- SELECTED TEXT -
⁂

CARTER: Well, in fact it's the only line -- this is the only line that George Wallace -- that he uttered -- that ends up in Bartlett's Familiar Quotations. I'm not sure that's the one he would have preferred, but here it is. After talking about the way in which the white South, he says, has been oppressed, or the South, which he always identifies with the white South, he issues what he calls his call to arms:

Today I've stood where once Jefferson Davis stood and took an oath to my people. It is very appropriate, then, that from this cradle of the Confederacy, this very heart of the great Anglo-Saxon Southland, we sound the drum for freedom. In the name of the greatest people that have ever trod this Earth, I draw the line in the dust and toss the gauntlet before the feet of tyranny. And I say: segregation now; segregation tomorrow; segregation forever.

GROSS: And that's "segregation now, segregation tomorrow, segregation forever" -- that's the phrase that made it into Bartlett's.

CARTER: That's it. And it's -- it, in effect, amounts to a kind of Faustian bargain with -- for Wallace, because he's now at the very beginning of his career. He's so closely and intimately associated himself with the defense of segregation -- racism -- that he'll never be able to completely get rid of that albatross around his neck. But he eventually does, because he does broaden.

Originally, his attacks on the federal government were dismissed by individuals -- by most observers, commentators -- as simply a reflection of this white Southern paranoia in the South. And the genius of Wallace is that he manages to break out of that mold that has kept white Southern segregationist politicians like Orville Faubus and Ross Barnett and Strom Thurmond and others in a kind of exclusive Southern box.

So that by the time he moves into these campaigns for the presidency in '64 and '68 and '72 and '76, he -- the overtones, the racial overtones are still there, but he takes that Southern racial stand against the federal government and broadens it and makes it much more than just as racial issue.

GROSS: What does he make it into?

CARTER: Well, he makes it in -- he convinces -- he had no trouble convincing white Southerners in 1963 that the federal government was their enemy, or at least most white Southerners who saw -- didn't want to change race relations in the South. The federal government was trying to change them; it was their enemy.

But what he succeeds in doing, and it takes years of constant agitation if you will -- he develops a kind of ear for the way in which other Americans, not just white Southerners, see the federal government as their enemy. He begins with race.

But think about the things that happened during the 1960s -- the sense of social dislocation; the rise in crime; the turmoil in the streets that come with the anti-war movement; the way in which Americans sense that they've lost their moral bearings; rise of pornography; the Supreme Court decisions outlawing school prayer.

All of these things Wallace very, very astutely blames upon the federal government. If we're having a rise in crime, it's because you've got federal judges -- the Supreme Court and other federal judges -- who are essentially turning criminals loose on the street. If you've got a problem of a loss of moral bearings in American society, it's because we banned God from the classroom.

And who is it that have done these things? It's the -- it's the institutions -- courts; the president; even the Congress who have committed these crimes against the American people.

GROSS: Is there anything new about this theme when Wallace starts playing it?

⁂

- DATA EXTRACT -
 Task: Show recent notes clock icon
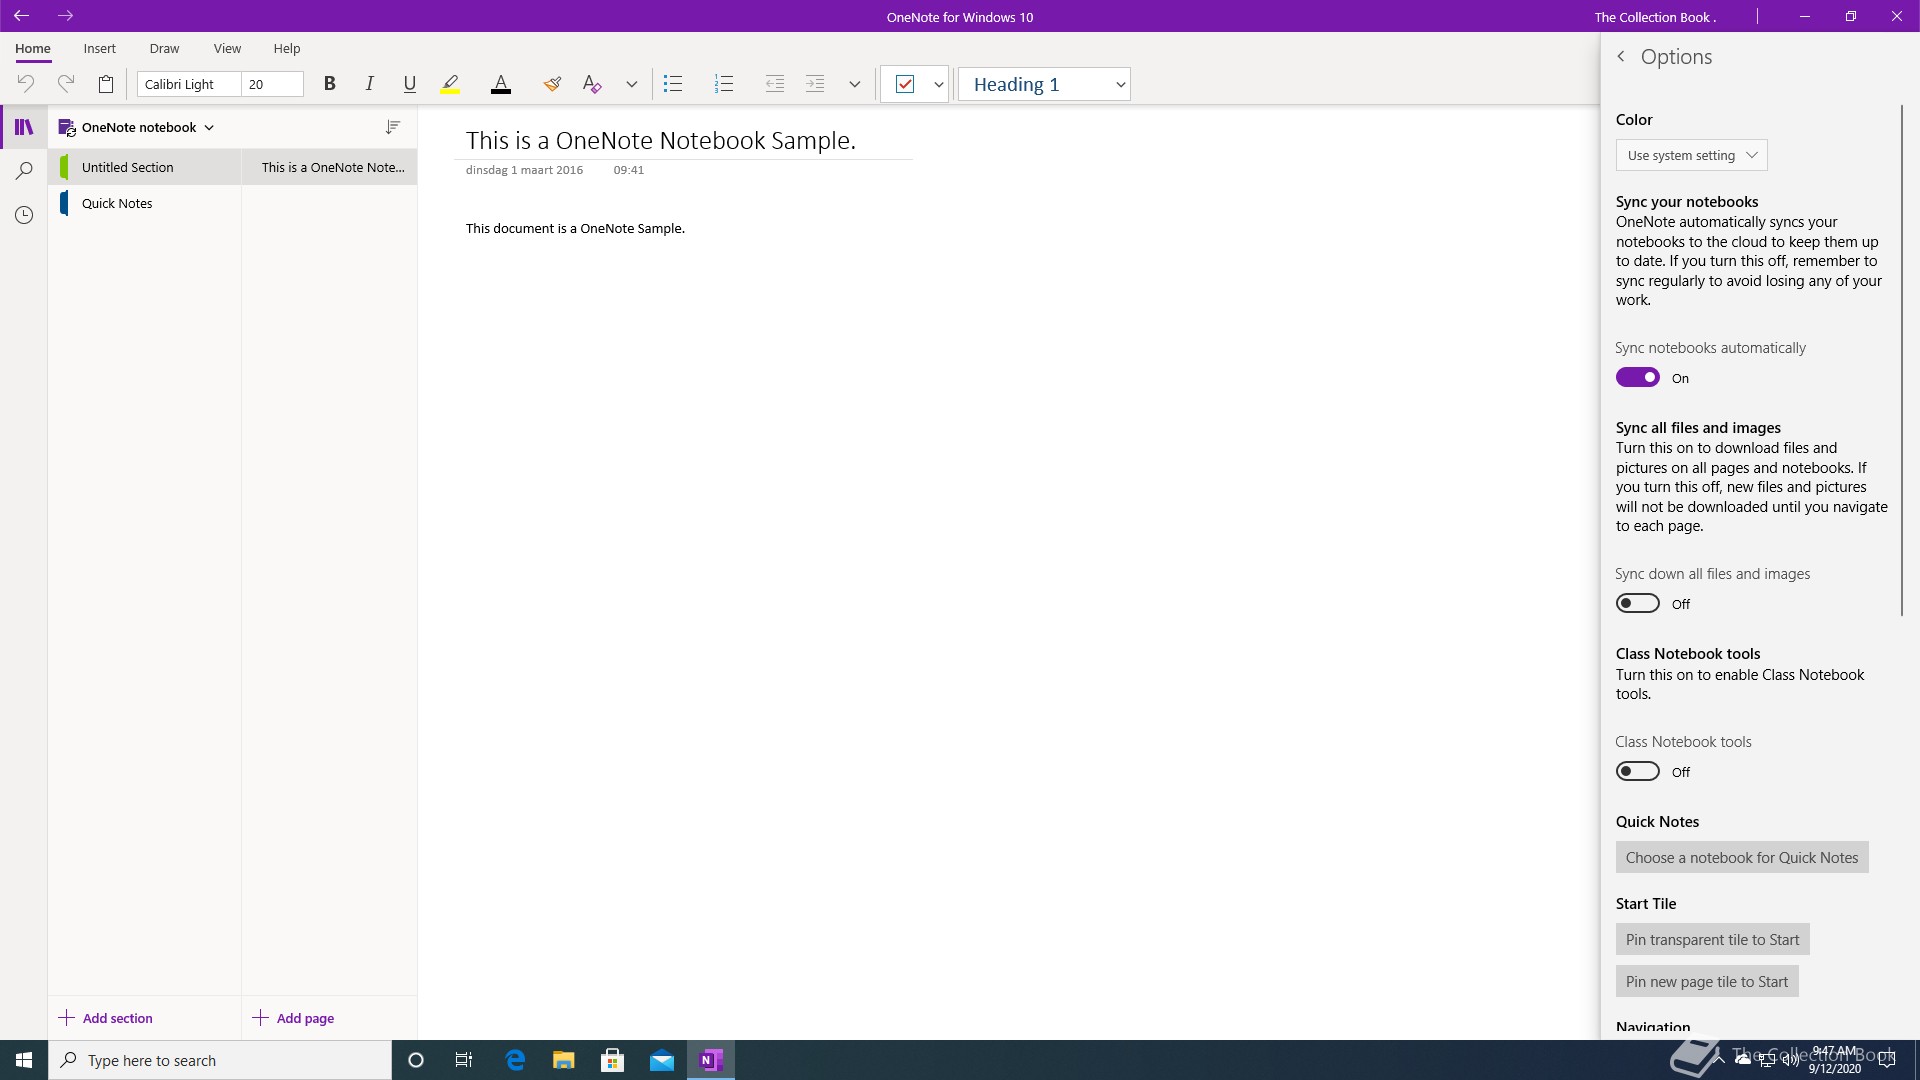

⁂

- EXERCISE DESCRIPTION -
Continue the George Wallace interview from where it stops. The material is separate from the George Wallace interview.

- THE REPLY -
CARTER: It's not so much new. I mean, you can find echoes of both the style and the issues. And in some ways, it's a very traditional kind of paranoid anti-intellectualism that Richard Hofstadter talked about 40, 50 years ago -- a style that you see in American politics going back into the 19th century.

But what Wallace anticipates as early as the early 1960s -- I mean, think about it -- this is the heyday of the civil rights movement; the hey-day of American liberalism. The election of 1964 seems to be a referendum in which Lyndon Johnson has captured the crest of this wave of liberalism that is finally triumphant. It's the kind of culmination of everything that's taken place in American politics since the 1930s.

And what Wallace senses as early as '63 and '64 is that it's more than just a handful of cranks; more than just a bunch of white segregationists -- who are uneasy, resistant, to the triumphal federal state. And he senses that, because he has this kind of sixth sense about politics. And he begins hammering away at these anti-federal themes and gradually he moves away from this very narrow Southern base and moves -- in fact, rather quickly I think -- into a national constituency.

GROSS: Actually, that's another theme of your book -- that when he moves away from the politics of race and talks about other issues that he feels affect a lot of other people in the South, that he changes the role of the South in American politics.

CARTER: Well, I -- it would be too much to say that George Wallace is responsible for the "Southernization of American politics," as one writer called it. But he clearly -- despite his own limitations, and they were -- he had serious limitations as a national communicator, particularly in the age of television -- nevertheless, he does succeed in, as I said, ending the kind of isolation of the political voice of the South -- the conservative political voice of the South.

In the election -- the presidential campaigns of '64 and '68 -- particularly 1968, I think -- there's a kind of -- this is -- this is -- seems a kind of frivolous kind of issue. But as late as 1968, when Richard Nixon and Hubert -- running as a Republican candidate -- Hubert Humphrey as a Democrat; Wallace is the independent third party candidate. Nixon was extremely reluctant to do anything that might be seen as appealing to the Wallace constituency, at least overtly.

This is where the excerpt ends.